[Exercise requirements] In the records that follow, how many lines contain the word "will"? Give only that figure.

(Records from a collection)
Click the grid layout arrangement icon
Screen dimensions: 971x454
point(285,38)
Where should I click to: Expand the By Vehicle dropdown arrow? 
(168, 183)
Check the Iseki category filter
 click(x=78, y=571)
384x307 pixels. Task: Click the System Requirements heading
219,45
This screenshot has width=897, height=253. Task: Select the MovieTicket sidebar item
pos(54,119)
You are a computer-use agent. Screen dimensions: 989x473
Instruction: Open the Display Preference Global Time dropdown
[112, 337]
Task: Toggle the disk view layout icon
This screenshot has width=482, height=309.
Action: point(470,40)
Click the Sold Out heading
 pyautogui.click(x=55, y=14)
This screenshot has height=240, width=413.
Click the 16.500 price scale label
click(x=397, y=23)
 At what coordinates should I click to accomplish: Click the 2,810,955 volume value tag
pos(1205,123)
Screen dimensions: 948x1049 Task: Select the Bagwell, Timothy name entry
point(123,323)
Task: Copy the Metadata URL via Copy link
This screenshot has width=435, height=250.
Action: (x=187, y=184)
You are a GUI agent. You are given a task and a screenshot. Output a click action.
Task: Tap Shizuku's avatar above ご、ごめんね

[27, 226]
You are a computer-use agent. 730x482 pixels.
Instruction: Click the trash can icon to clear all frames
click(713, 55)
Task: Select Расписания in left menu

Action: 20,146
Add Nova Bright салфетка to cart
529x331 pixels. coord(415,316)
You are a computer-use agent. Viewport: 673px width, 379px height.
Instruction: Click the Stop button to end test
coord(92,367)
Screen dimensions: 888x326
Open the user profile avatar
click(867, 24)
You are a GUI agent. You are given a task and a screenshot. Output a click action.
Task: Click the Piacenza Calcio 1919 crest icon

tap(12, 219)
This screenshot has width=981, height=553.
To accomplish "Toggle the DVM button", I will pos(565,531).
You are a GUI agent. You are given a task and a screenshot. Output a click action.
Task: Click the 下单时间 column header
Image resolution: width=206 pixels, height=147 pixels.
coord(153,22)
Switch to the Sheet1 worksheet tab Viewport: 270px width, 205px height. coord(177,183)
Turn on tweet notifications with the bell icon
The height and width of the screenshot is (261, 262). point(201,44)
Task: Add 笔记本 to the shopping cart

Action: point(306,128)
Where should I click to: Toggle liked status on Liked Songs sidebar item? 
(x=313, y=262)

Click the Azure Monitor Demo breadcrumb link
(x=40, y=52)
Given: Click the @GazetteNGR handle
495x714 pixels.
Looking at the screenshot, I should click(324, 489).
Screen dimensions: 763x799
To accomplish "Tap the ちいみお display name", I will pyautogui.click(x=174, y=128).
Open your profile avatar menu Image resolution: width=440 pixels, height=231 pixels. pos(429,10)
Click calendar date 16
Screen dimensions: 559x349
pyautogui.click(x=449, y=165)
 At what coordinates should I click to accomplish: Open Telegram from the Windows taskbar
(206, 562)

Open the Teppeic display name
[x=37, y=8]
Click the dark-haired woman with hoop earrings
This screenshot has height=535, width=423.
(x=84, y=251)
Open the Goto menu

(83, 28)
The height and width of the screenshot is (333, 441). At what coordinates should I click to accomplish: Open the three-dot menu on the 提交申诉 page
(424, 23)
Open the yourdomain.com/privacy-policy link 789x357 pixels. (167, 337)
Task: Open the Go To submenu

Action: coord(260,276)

[Task solution] 2